The attendances for Test match cricket at some grounds in England are definitely on the slide. I don’t blame the grounds in question for some of this. The blind bidding process for Test matches that grounds have to go through in this country is stupid (And Colin Graves said as much in his interview broadcast yesterday with Atherton). Durham were royally fucked by Headingley getting the Test immediately prior to theirs - as Durham can usually rely on at least some people from Yorkshire travelling to them to see an international. Not if the opportunity to do so is closer and the week before though. Not that Durham could have know this when they bid for the Test. There’s a lot needs sorting out on this.

Stokes took another - 4 down now. These sort of conditions are the English equivalent of a hot, humid sky above and a dustbowl underfoot. Our bowlers are in their element.

5 down, 77/5.

Good pitch this, I think. You can score runs if you apply yourself, but there’s something in it for the seamers, and England have a clutch of very, very good seamers at the moment.
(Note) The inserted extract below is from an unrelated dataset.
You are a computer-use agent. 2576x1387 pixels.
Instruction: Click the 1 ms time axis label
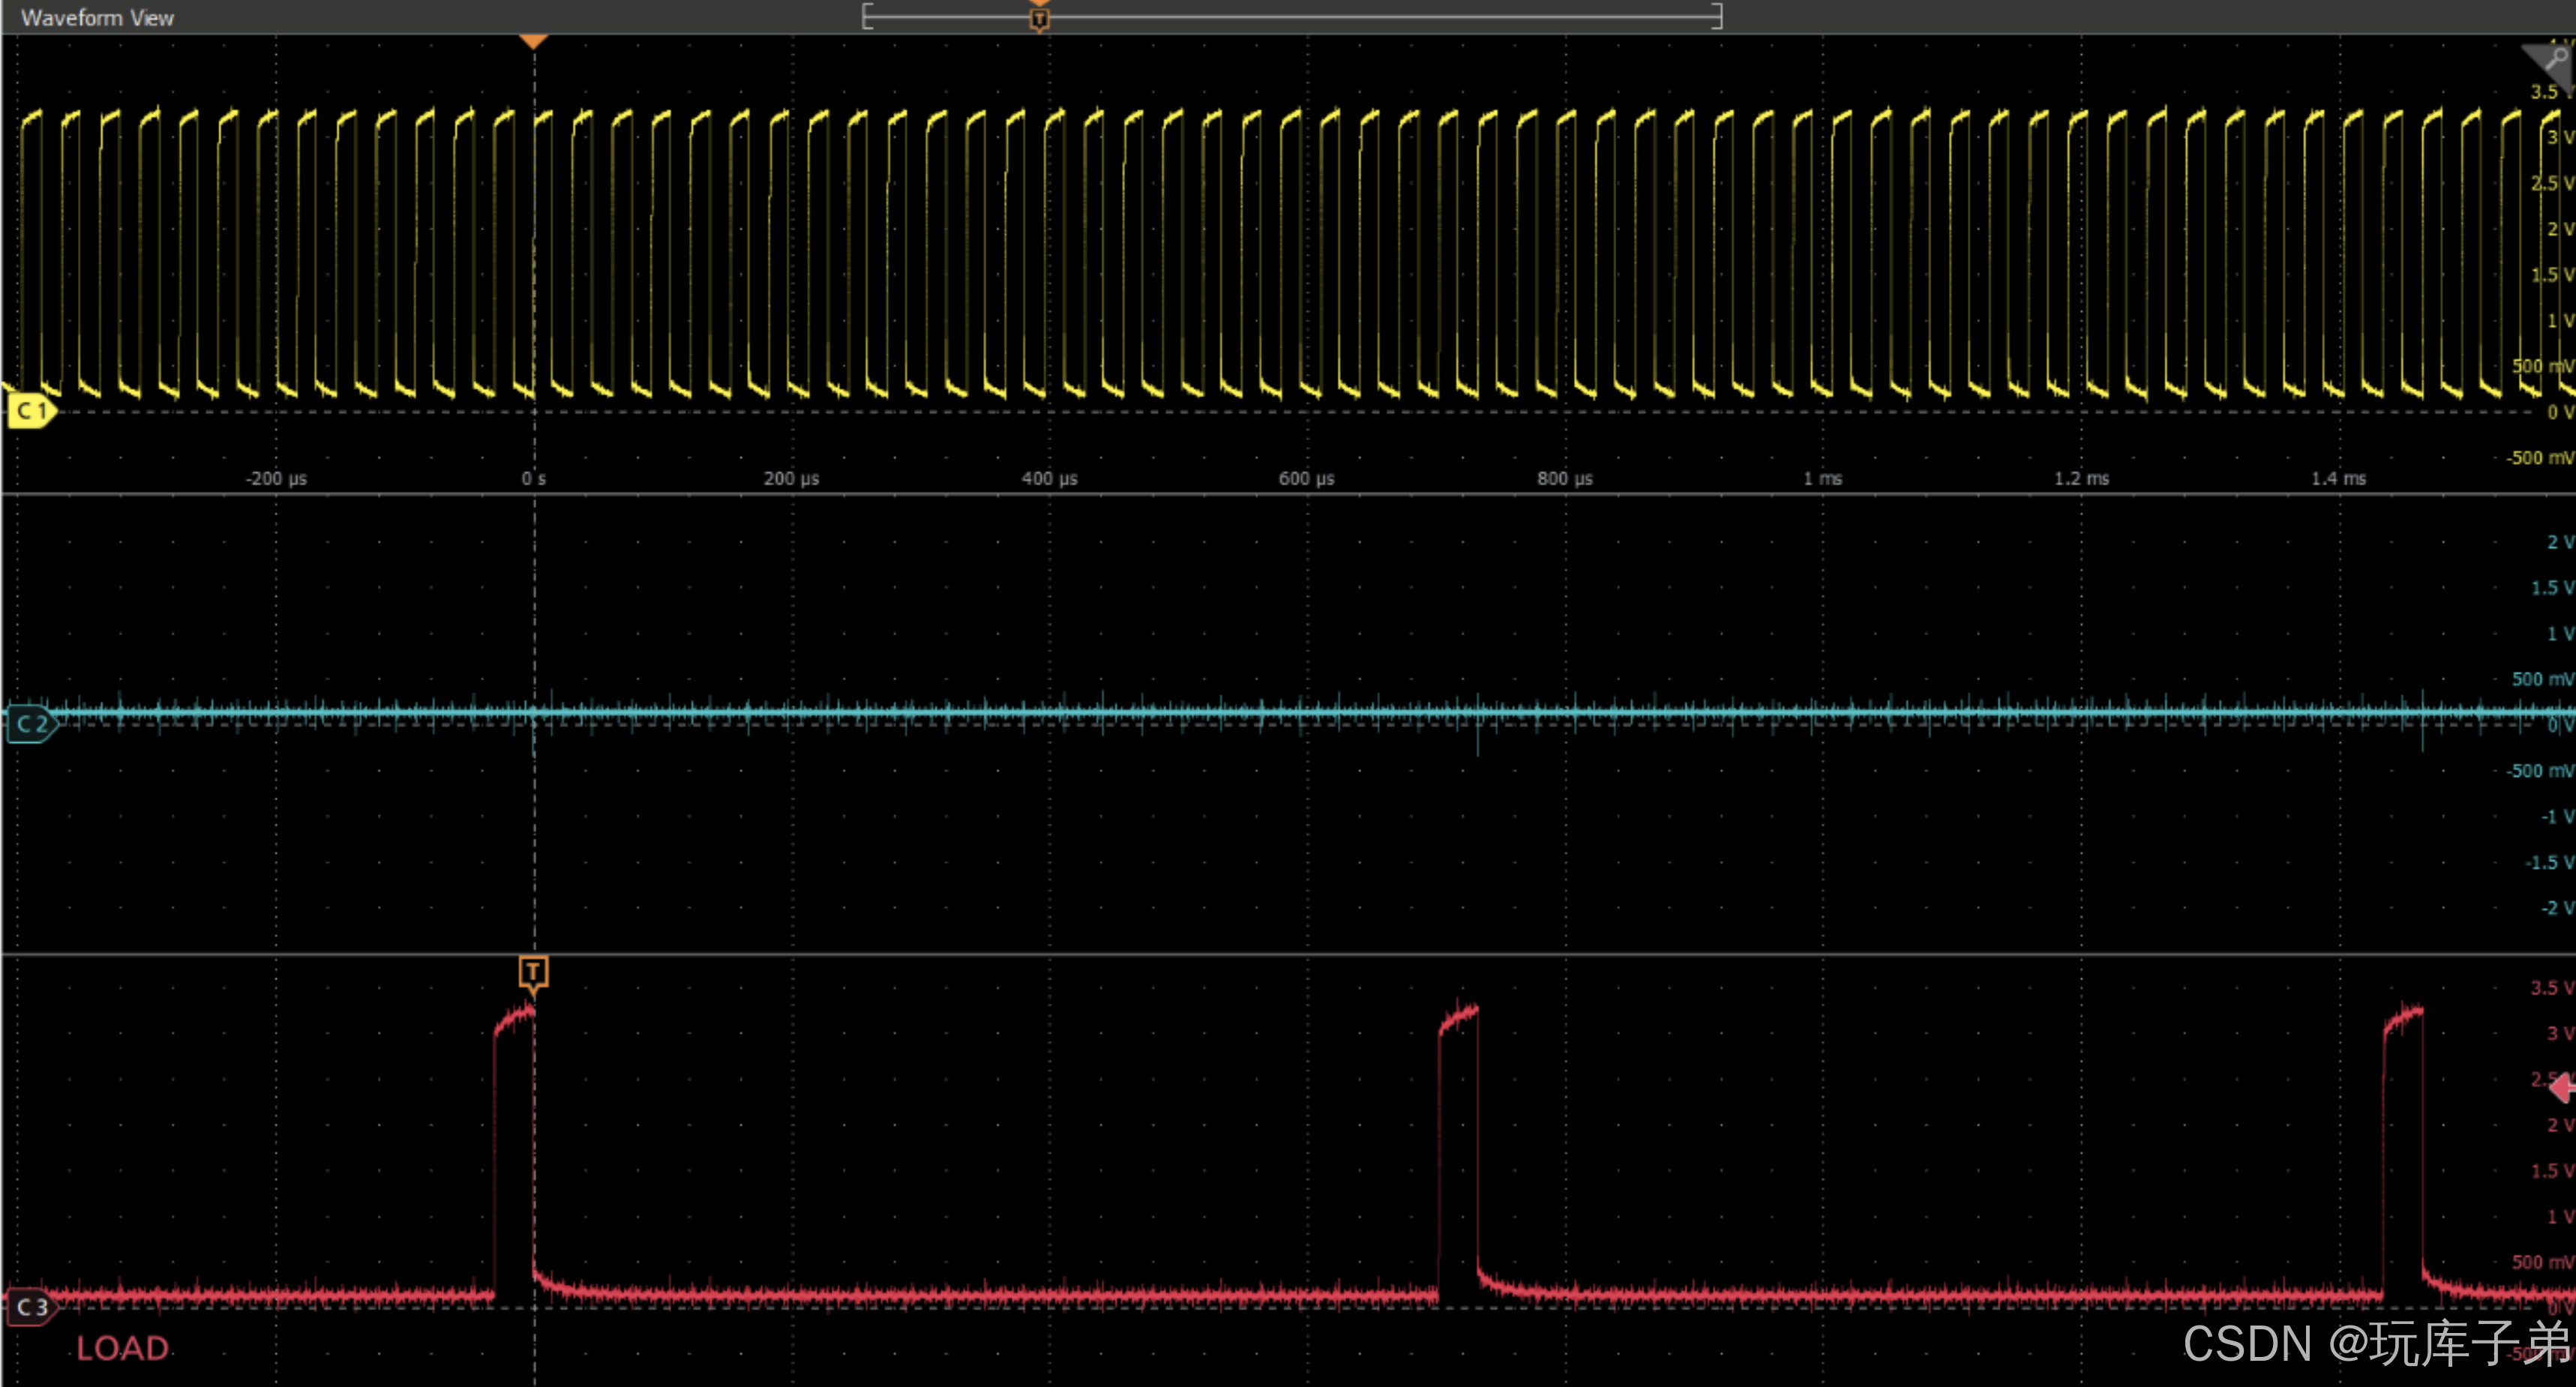[x=1822, y=478]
Anderson now has 435 wickets, 6th in list, just ahead of Kapil Dev.

I think it might be the overhead conditions rather than the pitch to be honest. I’d like to see what would happen if the sun came out for an extended spell. Still this is Yorkshire. In May. Little chance of that.

Anderson now taken the 3rd most wickets by a seam up bowler ever. He’s a long way behind McGrath and Walsh mind - and his average is substantially worse. A victory for staying fit for a long time potentially.

And Mathews actually wasn’t out according to Haweye - but he didn’t call for a review.

Not even close really, he was hit well outside the line. Goes to show something, but I’m not sure what.

He asked the guy at the other end and he said he should keep walking. So it might show that the guy at the other end isn’t a good judge of whether the ball hit in line - mind you, he’ll be off the other side of the wicket, so won’t have the best of angles on it.

83-7 now.

9 needed to avoid the follow on! 8 down! I’d think this might be one of those occasions that they do actually enforce the follow on, too, it’s great conditions for bowling.

91-9. 8 needed to avoid the follow on.

Job done 91 all out - Cook looks like he has enforced the follow on. He’s not sprinting off to get his pads at least.

105/6, looks like only the weather may stop England from winning this today. James Anderson bowling really well, just putting it up there and asking the batsmen to cope, and they generally haven’t.

And, after 160 overs, this match has finished, England winning by an innings and 88 runs. The last 7 SL wickets fell for 26 runs.

There has been some perfect conditions for swing bowling, though, and England have two of the best swing bowlers of the era opening at the moment. Props as well to Johnny Bairstow and Hales for holding the England batting together on the first day.

Bairstow Man of the Match. Fair enough, given he’s the only one in the test who looked like he knew how to bat.

England score less than 300, and thats enough to win by an innings and plenty.

Sri Lanks’s decline might be terminal. :frowning:

Let’s not get carried away. A first Test in conditions that massively favoured England’s swing bowlers coupled with perilously few warm-up matches. That’s bad preparation, no doubt, but there’s no reason to believe that Sri Lanka will never play well abroad ever again.
I certainly hope not. I’ve got tickets for the 4th day at Lord’s and I am not sanguine about how much, if any, cricket we’ll be seeing. But there’s time for Sri Lanka to get at least a little more accustomed to the conditions.

If you took the best two batsmen out of any side in the world, they’d probably struggle. Over the last 5 years, SL have lost several of a golden generation on both the bowling and the batting side. This is going to be a tough few years and they’re going to have to learn a lot on the job likely.

I thought Mendis looked promising with the bat in this game. Let’s not forget that they also had England 83-5 at one point in this game so there may be promise with the ball too (granted, England didn’t bat well but you’ve still got to take the wickets). I’d agree that this is a perilously small and slanted sample size though. Let’s see how they do over the course of the whole tour - ODIs included.